---- ARTICLE

Ahmed v John Fairfax Publications Pty Ltd

Case

[2006] NSWSC 11

31 January 2006

No judgment structure available for this case.

CITATION: Kazi Zafar Ahmed v John Fairfax Publications Pty Limited [2006] NSWSC 11
HEARING DATE(S): 15.11.05, 14.12.05
 
JUDGMENT DATE : 

31 January 2006
JUDGMENT OF: Nicholas J
DECISION: para 20
CATCHWORDS: Defamation - practice - discovery - in order to plead publication of newspaper beyond Australia - whether application a fishing expedition - whether dictates of justice require order for discovery at present stage of proceedings
LEGISLATION CITED: Civil Procedure Act 2005 s 56(1), (2); s 57; s 58(1), (2)

--------
---- DATA EXCERPTS

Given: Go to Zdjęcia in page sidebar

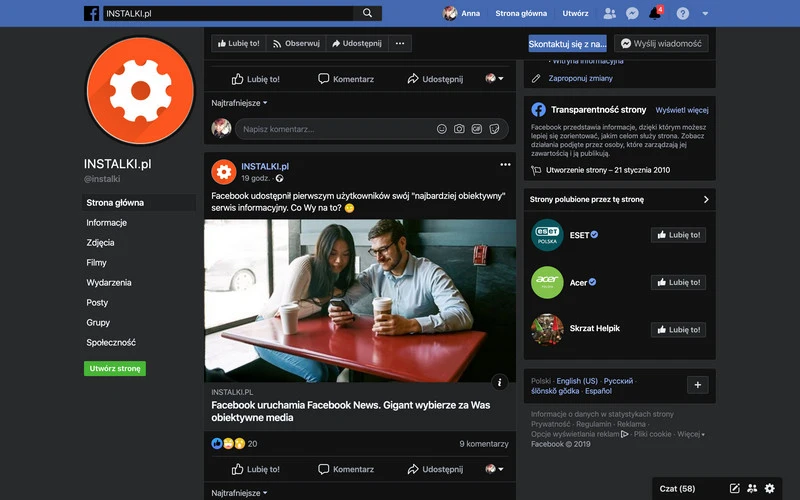Looking at the screenshot, I should [100, 243].
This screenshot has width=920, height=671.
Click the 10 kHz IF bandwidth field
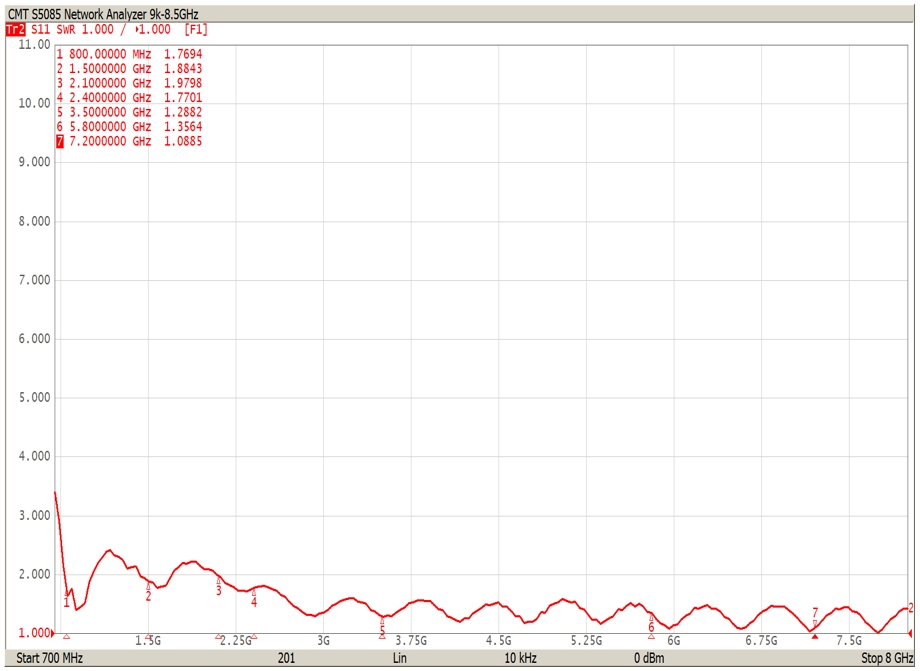tap(520, 659)
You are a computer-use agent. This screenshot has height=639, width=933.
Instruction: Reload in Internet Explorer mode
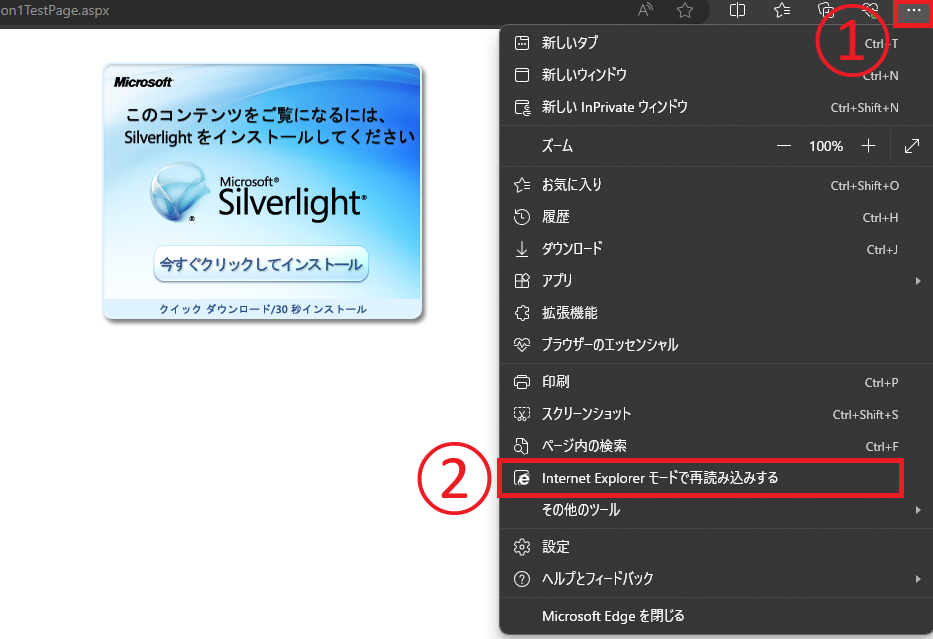[660, 478]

--------

# REQUIREMENT
Print the passage of the Ahmed v John Fairfax case record from "CITATION: Kazi Zafar" up to and including "s 58(1), (2)", keeping every word and mark unchanged. Nothing in the listing is needed here.

# THE RESULT
CITATION: Kazi Zafar Ahmed v John Fairfax Publications Pty Limited [2006] NSWSC 11
HEARING DATE(S): 15.11.05, 14.12.05
 
JUDGMENT DATE : 

31 January 2006
JUDGMENT OF: Nicholas J
DECISION: para 20
CATCHWORDS: Defamation - practice - discovery - in order to plead publication of newspaper beyond Australia - whether application a fishing expedition - whether dictates of justice require order for discovery at present stage of proceedings
LEGISLATION CITED: Civil Procedure Act 2005 s 56(1), (2); s 57; s 58(1), (2)